Your task is to reproduce, exactly and only, the lines running from the line containing "Click the wafeq" to the end of the data below, both included.

** Opening Source data block **

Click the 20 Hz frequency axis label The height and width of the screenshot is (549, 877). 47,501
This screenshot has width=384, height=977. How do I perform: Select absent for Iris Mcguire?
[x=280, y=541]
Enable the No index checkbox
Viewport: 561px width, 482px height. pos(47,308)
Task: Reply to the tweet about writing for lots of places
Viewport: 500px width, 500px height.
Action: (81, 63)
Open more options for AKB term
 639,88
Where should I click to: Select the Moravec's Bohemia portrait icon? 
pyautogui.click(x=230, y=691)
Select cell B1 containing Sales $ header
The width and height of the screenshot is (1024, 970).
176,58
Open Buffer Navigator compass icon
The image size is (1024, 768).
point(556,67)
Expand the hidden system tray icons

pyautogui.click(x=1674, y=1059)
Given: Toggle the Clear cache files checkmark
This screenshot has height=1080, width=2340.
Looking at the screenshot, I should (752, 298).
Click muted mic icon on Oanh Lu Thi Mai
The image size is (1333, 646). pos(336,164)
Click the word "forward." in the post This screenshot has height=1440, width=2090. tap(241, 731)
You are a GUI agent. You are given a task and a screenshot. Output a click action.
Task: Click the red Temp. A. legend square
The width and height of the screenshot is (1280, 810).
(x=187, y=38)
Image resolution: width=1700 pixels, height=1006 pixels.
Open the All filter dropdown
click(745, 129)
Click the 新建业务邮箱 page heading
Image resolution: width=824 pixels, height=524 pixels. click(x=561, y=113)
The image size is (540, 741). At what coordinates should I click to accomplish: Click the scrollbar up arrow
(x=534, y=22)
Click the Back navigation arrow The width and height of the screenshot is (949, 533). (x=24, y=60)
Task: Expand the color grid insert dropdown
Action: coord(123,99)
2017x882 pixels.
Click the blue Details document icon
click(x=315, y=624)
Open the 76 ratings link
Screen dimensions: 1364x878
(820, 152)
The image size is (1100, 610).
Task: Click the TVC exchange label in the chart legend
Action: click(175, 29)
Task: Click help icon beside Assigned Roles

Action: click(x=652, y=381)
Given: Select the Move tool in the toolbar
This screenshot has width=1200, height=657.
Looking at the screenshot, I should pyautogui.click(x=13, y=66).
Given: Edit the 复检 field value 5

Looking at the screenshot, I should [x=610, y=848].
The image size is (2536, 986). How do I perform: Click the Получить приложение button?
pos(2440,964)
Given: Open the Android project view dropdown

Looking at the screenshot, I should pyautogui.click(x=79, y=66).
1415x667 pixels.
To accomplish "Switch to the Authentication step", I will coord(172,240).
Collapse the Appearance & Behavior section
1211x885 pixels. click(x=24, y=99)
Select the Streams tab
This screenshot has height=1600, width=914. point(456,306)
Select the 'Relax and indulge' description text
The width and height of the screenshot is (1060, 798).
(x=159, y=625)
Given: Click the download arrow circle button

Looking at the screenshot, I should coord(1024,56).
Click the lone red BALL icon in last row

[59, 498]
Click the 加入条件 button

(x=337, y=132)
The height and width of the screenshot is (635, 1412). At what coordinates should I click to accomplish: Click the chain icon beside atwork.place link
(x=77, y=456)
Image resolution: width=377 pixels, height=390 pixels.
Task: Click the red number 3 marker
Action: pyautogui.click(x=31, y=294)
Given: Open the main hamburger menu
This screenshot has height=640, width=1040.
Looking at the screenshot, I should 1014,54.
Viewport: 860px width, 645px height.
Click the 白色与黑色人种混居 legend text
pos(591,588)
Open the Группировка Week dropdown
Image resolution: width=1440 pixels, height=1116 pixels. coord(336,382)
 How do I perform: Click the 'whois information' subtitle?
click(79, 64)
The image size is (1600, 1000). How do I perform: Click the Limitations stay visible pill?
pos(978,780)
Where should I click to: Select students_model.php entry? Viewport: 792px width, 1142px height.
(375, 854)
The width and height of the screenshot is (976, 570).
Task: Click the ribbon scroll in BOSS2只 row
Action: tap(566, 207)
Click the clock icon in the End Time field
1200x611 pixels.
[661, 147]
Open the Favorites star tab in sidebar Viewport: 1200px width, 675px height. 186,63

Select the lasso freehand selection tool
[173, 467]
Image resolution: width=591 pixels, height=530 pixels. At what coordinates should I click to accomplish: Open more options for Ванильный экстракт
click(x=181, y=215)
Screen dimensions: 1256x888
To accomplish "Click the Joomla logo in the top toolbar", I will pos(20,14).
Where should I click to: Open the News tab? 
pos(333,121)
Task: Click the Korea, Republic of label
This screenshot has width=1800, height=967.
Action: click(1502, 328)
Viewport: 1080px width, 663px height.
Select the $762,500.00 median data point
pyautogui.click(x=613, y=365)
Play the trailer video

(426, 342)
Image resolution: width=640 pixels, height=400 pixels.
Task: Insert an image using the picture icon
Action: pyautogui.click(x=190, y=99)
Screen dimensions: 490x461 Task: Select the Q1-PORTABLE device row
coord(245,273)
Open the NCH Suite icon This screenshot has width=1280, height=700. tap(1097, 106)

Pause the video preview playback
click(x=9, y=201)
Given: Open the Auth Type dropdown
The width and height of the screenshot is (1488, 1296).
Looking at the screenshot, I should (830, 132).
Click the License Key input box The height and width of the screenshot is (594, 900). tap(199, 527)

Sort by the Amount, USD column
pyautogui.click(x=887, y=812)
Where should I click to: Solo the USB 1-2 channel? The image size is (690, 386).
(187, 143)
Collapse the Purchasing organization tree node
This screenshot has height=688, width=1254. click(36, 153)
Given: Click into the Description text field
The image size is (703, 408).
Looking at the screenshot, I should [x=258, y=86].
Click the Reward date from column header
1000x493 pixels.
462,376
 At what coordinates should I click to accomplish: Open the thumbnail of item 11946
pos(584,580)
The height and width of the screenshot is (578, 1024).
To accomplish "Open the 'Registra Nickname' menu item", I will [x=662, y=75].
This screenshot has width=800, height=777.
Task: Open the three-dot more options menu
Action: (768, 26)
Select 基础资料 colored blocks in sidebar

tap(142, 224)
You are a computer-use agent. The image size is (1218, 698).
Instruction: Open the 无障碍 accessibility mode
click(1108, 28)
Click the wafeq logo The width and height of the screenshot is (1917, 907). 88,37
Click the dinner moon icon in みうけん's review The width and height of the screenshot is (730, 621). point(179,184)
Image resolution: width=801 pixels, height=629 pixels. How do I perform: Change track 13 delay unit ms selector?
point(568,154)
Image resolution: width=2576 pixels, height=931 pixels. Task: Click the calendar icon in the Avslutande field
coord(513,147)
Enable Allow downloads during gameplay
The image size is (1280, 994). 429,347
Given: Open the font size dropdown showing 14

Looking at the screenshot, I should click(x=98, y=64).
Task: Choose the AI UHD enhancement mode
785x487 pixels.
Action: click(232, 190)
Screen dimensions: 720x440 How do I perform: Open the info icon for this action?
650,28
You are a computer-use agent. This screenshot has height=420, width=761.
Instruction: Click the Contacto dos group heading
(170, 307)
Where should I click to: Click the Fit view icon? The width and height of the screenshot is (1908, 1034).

** Closing Source data block **

**Output for this task:**
Click the wafeq logo The width and height of the screenshot is (1917, 907). 88,37
Click the dinner moon icon in みうけん's review The width and height of the screenshot is (730, 621). point(179,184)
Image resolution: width=801 pixels, height=629 pixels. How do I perform: Change track 13 delay unit ms selector?
point(568,154)
Image resolution: width=2576 pixels, height=931 pixels. Task: Click the calendar icon in the Avslutande field
coord(513,147)
Enable Allow downloads during gameplay
The image size is (1280, 994). 429,347
Given: Open the font size dropdown showing 14

Looking at the screenshot, I should click(x=98, y=64).
Task: Choose the AI UHD enhancement mode
785x487 pixels.
Action: click(232, 190)
Screen dimensions: 720x440 How do I perform: Open the info icon for this action?
650,28
You are a computer-use agent. This screenshot has height=420, width=761.
Instruction: Click the Contacto dos group heading
(170, 307)
Where should I click to: Click the Fit view icon? The width and height of the screenshot is (1908, 1034).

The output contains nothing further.